§ **Reading text**
########################################
Single by Queens of the Stone Age

from the album Lullabies to Paralyze
- Released: December 2004 (promotional) March 7, 2005 (commercial)
- Genre: Stoner rock; hard rock;
- Length: 2:54
- Label: Interscope
- Songwriters: Joey Castillo; Joshua Homme; Troy Van Leeuwen;
- Producers: Joe Barresi; Joshua Homme;

Queens of the Stone Age singles chronology
| "First It Giveth" (2003) | "Little Sister" (2004) | "In My Head" (2005) |

= Little Sister (Queens of the Stone Age song) =

"Little Sister" is the first single released by American rock band Queens of the Stone Age from their fourth album Lullabies to Paralyze. It was first issued as a promotional single in December 2004, but was later released as a commercial single on March 7, 2005. The song was recorded live in the studio in one take.

==Background==
The song had been workshopped in various forms for several years before its official release. An early version was recorded with Dave Grohl in 2002 for the album Songs for the Deaf, but was scrapped. This unfinished recording was later distributed on a bootleg recording compilation.

According to Josh Homme, the song was inspired by the "sort of sexual twist" of the 1961 song of the same name by Mort Shuman and Doc Pomus, which was a major hit for Elvis Presley. Homme stated: "I like the amalgam of imagery that it puts forward, that throwing a little pebble at the girl's windows late at night, you know, trying to creep in the back door, you know. And I also love the Elvis song 'Little Sister' because I like the sort of sexual twist that's put on by 'little sister don't you do what your big sister done."
########################################
§ **Data**
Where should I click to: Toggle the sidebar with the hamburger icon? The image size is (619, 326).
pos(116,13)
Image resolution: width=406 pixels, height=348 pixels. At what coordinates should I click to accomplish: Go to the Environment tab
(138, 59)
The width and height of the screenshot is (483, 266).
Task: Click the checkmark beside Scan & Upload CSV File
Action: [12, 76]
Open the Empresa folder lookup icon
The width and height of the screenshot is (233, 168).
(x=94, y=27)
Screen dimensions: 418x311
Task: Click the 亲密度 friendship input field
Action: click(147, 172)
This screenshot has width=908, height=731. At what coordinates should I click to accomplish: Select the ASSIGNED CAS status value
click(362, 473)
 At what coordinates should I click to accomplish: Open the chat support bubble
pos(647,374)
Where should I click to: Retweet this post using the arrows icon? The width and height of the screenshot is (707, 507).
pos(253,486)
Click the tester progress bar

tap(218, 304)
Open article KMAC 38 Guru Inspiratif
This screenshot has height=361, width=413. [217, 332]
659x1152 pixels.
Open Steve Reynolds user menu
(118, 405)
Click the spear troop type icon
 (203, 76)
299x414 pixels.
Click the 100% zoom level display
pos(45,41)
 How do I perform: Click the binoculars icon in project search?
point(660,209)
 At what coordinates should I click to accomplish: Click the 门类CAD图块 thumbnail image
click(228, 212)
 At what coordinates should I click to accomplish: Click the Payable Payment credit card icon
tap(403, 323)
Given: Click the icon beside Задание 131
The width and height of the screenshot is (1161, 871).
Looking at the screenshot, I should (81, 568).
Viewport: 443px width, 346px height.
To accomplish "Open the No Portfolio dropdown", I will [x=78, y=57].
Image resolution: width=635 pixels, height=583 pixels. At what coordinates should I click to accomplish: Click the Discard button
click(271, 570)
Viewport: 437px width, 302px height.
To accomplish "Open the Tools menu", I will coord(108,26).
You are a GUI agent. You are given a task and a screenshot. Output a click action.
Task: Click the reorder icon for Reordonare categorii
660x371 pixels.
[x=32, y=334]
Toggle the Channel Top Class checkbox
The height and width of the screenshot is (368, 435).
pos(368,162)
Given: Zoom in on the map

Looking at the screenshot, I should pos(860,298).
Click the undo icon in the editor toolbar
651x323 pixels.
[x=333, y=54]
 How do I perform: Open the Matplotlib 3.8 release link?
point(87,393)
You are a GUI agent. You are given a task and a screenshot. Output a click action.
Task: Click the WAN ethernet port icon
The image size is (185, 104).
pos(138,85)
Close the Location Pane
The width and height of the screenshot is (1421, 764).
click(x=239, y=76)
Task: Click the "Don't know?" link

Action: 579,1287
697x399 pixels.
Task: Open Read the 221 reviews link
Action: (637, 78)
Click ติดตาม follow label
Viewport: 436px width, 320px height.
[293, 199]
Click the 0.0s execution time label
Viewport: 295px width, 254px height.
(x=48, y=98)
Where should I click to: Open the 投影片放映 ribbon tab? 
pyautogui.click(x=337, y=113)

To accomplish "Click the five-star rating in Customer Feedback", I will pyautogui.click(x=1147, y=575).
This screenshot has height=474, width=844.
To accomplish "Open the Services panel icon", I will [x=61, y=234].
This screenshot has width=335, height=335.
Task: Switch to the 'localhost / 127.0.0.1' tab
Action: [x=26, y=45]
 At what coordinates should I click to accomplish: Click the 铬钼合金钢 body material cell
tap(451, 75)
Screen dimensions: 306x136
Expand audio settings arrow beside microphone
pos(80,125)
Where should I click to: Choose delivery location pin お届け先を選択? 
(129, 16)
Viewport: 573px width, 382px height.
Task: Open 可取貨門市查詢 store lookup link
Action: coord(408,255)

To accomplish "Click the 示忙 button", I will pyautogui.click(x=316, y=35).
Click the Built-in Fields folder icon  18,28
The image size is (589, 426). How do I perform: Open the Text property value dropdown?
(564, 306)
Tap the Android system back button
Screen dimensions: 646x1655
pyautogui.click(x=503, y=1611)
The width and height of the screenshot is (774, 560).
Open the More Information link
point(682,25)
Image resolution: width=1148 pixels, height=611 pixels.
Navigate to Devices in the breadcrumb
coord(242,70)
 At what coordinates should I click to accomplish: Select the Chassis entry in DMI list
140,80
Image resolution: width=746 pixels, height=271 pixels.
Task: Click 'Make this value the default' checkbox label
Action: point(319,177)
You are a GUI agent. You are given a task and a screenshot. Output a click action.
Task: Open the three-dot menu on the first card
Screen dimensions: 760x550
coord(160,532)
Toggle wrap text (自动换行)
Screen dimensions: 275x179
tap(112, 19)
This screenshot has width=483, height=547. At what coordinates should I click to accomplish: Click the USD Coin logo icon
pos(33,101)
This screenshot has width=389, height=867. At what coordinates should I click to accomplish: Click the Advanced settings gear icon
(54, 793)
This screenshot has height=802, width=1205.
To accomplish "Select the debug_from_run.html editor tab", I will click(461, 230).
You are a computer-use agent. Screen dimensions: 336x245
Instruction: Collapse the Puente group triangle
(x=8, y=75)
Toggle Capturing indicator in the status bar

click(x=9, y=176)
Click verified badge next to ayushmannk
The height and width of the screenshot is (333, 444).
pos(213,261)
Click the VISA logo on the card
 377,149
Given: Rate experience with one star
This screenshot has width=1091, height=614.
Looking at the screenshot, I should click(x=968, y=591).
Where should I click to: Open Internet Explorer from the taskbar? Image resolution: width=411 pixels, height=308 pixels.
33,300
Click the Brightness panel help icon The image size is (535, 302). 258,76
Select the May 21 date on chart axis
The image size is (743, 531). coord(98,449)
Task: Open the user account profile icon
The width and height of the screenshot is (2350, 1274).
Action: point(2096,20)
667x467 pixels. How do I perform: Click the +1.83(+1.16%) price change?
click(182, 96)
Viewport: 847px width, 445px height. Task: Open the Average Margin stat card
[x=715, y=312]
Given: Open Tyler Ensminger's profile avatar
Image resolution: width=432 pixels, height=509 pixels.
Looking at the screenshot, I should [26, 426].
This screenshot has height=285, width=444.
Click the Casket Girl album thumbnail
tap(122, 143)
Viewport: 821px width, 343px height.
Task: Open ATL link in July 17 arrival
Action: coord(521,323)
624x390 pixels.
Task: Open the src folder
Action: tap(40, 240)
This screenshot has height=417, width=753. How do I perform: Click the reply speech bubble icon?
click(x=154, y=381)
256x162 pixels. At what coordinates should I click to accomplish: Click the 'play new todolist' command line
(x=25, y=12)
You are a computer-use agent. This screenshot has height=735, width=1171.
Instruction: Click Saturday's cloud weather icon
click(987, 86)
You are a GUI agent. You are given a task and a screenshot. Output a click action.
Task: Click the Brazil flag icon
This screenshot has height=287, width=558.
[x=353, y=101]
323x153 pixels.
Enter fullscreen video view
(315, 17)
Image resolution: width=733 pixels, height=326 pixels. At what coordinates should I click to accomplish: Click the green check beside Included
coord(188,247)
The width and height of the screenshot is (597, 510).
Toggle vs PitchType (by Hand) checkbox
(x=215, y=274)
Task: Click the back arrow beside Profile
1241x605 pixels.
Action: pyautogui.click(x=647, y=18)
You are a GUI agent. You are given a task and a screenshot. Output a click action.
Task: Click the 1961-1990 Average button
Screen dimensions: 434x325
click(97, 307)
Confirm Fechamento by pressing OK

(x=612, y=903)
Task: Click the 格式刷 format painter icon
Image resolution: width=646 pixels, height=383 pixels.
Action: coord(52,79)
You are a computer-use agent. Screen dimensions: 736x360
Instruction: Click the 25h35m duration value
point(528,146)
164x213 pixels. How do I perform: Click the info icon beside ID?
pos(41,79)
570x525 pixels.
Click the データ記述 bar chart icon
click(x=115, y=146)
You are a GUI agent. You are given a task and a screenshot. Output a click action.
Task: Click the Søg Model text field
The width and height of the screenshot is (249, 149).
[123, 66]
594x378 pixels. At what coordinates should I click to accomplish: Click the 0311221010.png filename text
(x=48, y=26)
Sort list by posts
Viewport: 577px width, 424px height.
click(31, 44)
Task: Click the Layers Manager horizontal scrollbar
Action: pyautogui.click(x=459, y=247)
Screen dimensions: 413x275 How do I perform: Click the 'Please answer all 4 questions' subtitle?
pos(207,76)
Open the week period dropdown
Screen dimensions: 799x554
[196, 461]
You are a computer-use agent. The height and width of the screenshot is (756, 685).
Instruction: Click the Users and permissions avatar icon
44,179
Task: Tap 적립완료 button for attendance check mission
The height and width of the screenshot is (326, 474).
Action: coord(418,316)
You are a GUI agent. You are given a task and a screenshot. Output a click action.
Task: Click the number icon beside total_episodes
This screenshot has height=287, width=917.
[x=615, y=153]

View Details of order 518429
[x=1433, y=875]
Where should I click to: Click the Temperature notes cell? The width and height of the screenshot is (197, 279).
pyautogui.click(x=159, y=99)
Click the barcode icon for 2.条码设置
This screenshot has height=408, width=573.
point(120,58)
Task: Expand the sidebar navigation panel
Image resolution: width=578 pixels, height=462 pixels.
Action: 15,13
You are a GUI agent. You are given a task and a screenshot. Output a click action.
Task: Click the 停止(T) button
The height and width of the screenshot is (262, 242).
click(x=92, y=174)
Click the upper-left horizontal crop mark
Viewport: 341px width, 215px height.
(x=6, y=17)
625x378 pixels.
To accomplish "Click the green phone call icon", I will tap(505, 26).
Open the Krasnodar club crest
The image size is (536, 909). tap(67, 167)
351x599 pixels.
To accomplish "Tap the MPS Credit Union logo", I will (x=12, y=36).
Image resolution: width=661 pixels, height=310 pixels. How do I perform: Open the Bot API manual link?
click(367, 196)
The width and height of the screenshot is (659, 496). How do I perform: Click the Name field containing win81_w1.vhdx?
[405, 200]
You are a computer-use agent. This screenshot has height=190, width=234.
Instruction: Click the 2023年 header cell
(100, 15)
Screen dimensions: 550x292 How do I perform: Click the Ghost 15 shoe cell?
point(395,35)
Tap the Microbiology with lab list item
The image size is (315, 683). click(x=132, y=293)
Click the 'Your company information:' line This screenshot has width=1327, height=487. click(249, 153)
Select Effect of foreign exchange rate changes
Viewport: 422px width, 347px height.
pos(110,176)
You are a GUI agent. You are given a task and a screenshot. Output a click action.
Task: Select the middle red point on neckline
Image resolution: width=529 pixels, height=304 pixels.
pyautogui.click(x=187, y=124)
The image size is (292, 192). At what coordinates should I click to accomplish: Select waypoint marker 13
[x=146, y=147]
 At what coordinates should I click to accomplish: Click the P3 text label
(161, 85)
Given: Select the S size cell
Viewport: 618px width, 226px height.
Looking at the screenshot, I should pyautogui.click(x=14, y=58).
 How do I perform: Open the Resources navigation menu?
########################################
§ **Task item A**
List every songwriter credited in the article on "Little Sister".
§ **Task item B**
According to the article on "Little Sister," how was the song recorded?
§ **Task item C**
Continue the article on "Little Sister" from where it stops.
The listing is unrelated to the article on "Little Sister".

§ **Answer space A**
Joey Castillo, Joshua Homme, Troy Van Leeuwen

§ **Answer space B**
It was recorded live in the studio in one take.

§ **Answer space C**
==Live performances==

Queens of the Stone Age performed as musical guests for Saturday Night Live on May 14, 2005. When they performed "Little Sister" actor/comedian Will Ferrell came onstage and played with the band, performing on cowbell as fictional Blue Öyster Cult member Gene Frenkle. This was a reprise of the famous sketch from the year 2000, in which actor Christopher Walken performed as a music producer who demands "More cowbell!" during a studio recording of Blue Öyster Cult famous song, "(Don't Fear) The Reaper". The cowbell sound for "Little Sister" in fact made by a jam block, as seen on the music video for the song; however, drummer Jon Theodore has used a cowbell during live performances of the song since he joined in 2013.

Eddie Vedder has performed "Little Sister" as a guest with Queens of the Stone Age on two occasions, first in 2011 at his own PJ20 festival playing the jam block and again in 2013 at Lollapalooza Chile playing the cowbell. Vedder also provided backing vocals on both occasions.

==Reception==
Louder Sound and Kerrang both named "Little Sister" the seventh-best Queens of the Stone Age song.

==Music video==
The music video features the band playing in a dark room, with Josh Homme sporting a longer hair style, and girls dancing in the back behind a silhouette screen.

==Track listings==
CD:
1. "Little Sister" (Album Version) - 2:57
2. "The Blood Is Love" (Contradictator Remix) - 5:24
3. "Little Sister" (CD-ROM video)

CD Maxi Single:
1. "Little Sister" (Album Version) - 2:57
2. "The Blood Is Love" (Contradictator Remix) - 5:24
3. "Little Sister" (Contradictator Remix) - 3:29

7" (Picture Disc):
1. "Little Sister" (Album Version) - 2:57
2. "Little Sister" (Contradictator Remix) - 3:29

==Personnel==
- Josh Homme – vocals, lead guitar
- Joey Castillo – drums, percussion
- Alain Johannes – rhythm guitar
- Troy Van Leeuwen – bass

==Charts==

===Weekly charts===

Weekly chart performance for "Little Sister"
| Chart (2004–2005) | Peak position |
|---|---|
| Australia (ARIA) | 40 |
| Canada Rock Top 30 (Radio & Records) | 5 |
| Germany (GfK) | 65 |
| Ireland (IRMA) | 34 |
| Italy (FIMI) | 40 |
| Netherlands (Single Top 100) | 55 |
| Scottish Singles Sales (Official Charts) | 16 |
| UK Singles (Official Charts) | 18 |
| UK Rock & Metal (Official Charts) | 2 |
| US Billboard Hot 100 | 88 |
| US Alternative Airplay (Billboard) | 2 |
| US Mainstream Rock (Billboard) | 13 |

===Year-end charts===

Year-end chart performance for "Little Sister"
| Chart (2005) | Position |
|---|---|
| US Modern Rock Tracks (Billboard) | 13 |

==Certifications==

Certifications for "Little Sister"
| Region | Certification | Certified units/sales |
| New Zealand (RMNZ) | Gold | 15,000^{‡} |
| United Kingdom (BPI) | Silver | 200,000^{‡} |
^{‡} Sales+streaming figures based on certification alone.